Surprisingly, perhaps, using mobile devices during work hours to do personal business, play games, check Facebook, etc., did not come up as an issue. To the contrary, most people interviewed for this special report discussed their own increases in productivity, their ability to work at home, their connectivity to email, etc., as major advantages to BYOD. As Bertolini said, most jurisdictions already have a policy in place that deals with proper use of work time, which covers those bases.
And some research by iPass backs up the general sentiment. Mobile-enabled employees work an average of 240 more hours per year, according to the research, and waste about 28 minutes a day on “technology distractions” — roughly about 121 hours annually, a savings of some 120 hours. “In net,” said the report, “the average productivity gains that mobile workers reported far outweighed technology distractions.”
“The challenges are on exempt versus nonexempt employees,” said Riverside CIO Steve Reneker. “You can easily do that for your exempt employees, but when you get into the nonexempts, or those who are part of bargaining units that may require overtime, that might become a sticking point. I think that depends on each organization and bargaining unit whether they are going to be able to allow it so that employees can freely take advantage of those platforms without demanding overtime for use.”
Photo: Steve Reneker, CIO, Riverside County, Calif.
Reneker partly credits the use of mobile devices — by the public as well as city crews — with improving response to public concerns. “The biggest app we have is our 311 app,” he said. “Basically it’s a camera. The first screen that comes up is a camera, so you can take a picture of a pothole, dead animal, graffiti — any blight that might be in an area — and we’ve developed back-end integration so that it gets entered directly into our Oracle Siebel CRM platform. If it’s graffiti, we already have a back-end process where it forwards right out to a graffiti abatement crew. If it’s something — classified as ‘other,’ for example — that we don’t have back-end integration for, a 311 operator looks at it and forwards it to a department for resolution. It’s that level of responsiveness and requirements that we’re going to see more and more need for.

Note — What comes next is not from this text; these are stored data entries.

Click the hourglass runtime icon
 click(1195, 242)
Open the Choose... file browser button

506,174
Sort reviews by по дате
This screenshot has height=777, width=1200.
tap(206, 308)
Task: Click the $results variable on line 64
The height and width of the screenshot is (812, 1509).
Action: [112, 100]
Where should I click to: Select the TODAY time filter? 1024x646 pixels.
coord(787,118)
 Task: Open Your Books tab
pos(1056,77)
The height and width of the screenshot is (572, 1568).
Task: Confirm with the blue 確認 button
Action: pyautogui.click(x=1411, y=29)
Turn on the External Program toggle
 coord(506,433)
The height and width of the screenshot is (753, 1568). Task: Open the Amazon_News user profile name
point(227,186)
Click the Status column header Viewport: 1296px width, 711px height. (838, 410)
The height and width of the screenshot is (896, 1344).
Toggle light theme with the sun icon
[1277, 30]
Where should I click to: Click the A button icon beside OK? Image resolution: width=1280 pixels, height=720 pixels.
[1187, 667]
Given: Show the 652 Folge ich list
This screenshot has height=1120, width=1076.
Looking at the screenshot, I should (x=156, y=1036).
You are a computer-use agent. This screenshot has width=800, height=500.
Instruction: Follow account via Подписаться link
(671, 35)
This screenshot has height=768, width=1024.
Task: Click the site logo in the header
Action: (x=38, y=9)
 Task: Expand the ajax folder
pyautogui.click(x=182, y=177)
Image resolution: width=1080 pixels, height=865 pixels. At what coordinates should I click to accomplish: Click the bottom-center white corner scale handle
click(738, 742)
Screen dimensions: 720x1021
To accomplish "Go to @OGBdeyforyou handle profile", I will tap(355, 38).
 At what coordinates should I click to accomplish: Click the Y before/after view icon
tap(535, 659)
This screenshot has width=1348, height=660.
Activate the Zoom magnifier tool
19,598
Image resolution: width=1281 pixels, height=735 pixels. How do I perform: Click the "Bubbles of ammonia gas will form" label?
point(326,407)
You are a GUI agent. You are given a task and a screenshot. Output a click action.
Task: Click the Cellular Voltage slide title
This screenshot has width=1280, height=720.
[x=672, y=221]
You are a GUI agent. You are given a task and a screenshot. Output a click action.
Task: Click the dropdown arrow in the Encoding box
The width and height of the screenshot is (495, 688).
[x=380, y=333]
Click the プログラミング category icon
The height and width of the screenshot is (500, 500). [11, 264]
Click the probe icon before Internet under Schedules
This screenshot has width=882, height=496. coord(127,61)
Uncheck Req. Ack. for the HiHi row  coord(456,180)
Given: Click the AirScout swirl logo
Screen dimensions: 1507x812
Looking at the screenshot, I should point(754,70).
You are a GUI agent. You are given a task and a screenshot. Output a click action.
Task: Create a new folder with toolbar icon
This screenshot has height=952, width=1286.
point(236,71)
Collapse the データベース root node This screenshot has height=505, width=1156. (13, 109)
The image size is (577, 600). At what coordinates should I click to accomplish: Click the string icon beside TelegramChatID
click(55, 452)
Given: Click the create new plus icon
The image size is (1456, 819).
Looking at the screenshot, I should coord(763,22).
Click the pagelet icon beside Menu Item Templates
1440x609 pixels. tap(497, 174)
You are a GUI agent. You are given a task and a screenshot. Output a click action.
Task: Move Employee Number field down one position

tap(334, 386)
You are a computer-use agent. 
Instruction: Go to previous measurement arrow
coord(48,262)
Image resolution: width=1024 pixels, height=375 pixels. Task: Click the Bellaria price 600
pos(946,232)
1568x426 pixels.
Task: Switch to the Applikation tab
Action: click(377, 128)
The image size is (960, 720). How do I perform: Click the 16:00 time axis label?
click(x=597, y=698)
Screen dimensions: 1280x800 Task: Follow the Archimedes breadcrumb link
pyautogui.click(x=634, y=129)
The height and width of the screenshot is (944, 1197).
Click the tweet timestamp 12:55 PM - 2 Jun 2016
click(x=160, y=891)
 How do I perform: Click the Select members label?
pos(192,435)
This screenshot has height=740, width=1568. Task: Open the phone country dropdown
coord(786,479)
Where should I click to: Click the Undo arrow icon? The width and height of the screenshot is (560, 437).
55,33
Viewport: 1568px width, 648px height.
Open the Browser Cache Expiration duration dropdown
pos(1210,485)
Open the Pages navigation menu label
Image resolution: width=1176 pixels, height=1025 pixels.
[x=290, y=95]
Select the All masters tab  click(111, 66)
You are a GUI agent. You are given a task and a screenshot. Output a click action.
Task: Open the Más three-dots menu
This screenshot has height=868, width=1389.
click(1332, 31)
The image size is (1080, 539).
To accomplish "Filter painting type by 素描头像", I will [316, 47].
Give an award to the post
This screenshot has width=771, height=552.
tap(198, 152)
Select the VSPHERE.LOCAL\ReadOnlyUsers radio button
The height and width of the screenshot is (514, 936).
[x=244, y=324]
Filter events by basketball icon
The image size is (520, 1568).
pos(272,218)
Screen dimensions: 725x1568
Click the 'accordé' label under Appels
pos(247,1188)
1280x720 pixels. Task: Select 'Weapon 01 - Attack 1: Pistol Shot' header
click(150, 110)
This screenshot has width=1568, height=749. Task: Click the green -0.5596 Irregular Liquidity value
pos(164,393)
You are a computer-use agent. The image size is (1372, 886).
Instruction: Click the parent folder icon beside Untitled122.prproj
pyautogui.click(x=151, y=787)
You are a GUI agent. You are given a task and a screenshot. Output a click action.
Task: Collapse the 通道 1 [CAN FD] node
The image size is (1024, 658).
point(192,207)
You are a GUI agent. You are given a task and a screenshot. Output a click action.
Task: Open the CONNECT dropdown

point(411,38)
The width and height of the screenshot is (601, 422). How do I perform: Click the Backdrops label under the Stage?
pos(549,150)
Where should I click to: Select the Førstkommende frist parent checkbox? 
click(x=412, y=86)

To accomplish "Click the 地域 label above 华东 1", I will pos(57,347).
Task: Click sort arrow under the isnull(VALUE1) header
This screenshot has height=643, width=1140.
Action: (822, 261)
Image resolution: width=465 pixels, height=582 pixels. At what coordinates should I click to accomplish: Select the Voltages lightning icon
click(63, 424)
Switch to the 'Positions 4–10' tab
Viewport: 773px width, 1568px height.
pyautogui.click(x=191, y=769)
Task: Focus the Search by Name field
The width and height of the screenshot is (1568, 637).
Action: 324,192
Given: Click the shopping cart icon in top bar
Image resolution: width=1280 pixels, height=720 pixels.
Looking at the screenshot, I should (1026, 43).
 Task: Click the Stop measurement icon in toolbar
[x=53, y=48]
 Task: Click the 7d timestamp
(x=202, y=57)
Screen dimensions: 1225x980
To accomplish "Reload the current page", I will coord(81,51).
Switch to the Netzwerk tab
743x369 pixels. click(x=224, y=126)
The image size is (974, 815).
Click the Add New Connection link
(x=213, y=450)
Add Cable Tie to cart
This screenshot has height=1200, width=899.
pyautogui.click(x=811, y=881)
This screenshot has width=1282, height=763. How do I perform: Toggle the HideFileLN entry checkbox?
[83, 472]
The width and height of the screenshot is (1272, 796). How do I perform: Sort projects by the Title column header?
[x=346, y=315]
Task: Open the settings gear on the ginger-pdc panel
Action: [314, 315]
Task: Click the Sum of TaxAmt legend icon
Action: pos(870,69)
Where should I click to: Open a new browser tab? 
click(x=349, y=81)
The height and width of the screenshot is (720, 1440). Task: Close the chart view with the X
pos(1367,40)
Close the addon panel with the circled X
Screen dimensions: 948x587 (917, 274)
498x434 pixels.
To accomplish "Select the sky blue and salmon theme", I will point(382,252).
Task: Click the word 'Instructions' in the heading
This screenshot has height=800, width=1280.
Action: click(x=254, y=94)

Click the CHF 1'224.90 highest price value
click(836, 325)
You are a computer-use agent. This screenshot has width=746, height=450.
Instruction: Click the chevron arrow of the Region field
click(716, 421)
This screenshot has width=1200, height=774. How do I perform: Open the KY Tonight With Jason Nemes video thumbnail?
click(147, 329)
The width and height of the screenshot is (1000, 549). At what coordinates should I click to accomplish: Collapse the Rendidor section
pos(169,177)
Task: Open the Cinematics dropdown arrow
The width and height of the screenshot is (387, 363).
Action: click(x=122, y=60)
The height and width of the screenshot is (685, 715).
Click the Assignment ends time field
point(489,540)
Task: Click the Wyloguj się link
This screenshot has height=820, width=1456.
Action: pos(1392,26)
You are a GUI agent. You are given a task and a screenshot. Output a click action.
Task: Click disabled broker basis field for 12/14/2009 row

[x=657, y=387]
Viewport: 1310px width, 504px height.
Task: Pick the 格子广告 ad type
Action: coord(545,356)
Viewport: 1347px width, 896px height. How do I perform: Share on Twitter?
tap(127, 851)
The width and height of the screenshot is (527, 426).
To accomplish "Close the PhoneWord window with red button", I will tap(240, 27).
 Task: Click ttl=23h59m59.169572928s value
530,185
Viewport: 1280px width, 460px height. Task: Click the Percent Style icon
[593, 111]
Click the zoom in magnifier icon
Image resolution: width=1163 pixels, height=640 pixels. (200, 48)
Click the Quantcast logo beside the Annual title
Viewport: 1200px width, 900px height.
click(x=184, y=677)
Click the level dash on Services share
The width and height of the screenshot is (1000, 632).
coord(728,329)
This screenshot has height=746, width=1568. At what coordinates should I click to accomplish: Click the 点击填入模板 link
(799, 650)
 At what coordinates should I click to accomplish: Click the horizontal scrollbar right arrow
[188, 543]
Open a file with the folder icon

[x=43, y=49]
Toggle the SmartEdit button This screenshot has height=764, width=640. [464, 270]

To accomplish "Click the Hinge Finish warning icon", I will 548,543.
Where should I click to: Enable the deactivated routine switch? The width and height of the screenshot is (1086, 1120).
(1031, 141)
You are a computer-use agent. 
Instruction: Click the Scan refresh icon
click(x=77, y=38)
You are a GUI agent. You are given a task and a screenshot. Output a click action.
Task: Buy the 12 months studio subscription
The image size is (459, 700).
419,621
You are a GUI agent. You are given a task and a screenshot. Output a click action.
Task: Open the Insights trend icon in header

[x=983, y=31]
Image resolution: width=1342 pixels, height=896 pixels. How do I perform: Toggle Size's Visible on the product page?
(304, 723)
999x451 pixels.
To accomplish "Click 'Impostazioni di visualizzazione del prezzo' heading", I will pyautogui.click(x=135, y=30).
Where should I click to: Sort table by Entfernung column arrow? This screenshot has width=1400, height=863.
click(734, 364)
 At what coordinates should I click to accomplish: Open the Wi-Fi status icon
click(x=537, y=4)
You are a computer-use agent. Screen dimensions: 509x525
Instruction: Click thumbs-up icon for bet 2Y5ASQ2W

“From the standpoint of the employee, they gain benefits from the same applications that we roll out to the public,” Reneker said. “Even when they are on work, they can report issues that they might not otherwise do by leveraging the same devices. But being able to leverage some of the mapping components, you no longer need navigation in your vehicle, you now can leverage those devices to do those kinds of things. We’re also able to deliver more sophisticated applications internally — integration into the help desk, to manage and create help-desk tickets, so that it’s seamless to Outlook and Exchange in the back end. Those are really the primary uses we’re seeing today. But I also see that it’s going to offer more advanced capabilities for being able to link into video security for public safety purposes, once the security aspects are clearly defined and addressed.”
“These devices are low cost, for the most part, and very functional,” said Bertolini. “So if you have field workers that [go] out to see a company that’s thinking of locating a business in your area, and you’re able to take that iPad and show an aerial photograph and then be able to zoom in and look at lot dimensions, vacancy and all those different issues, that’s a pretty powerful tool. So having that data at your fingertips, and the tablet just makes it much more user-friendly.”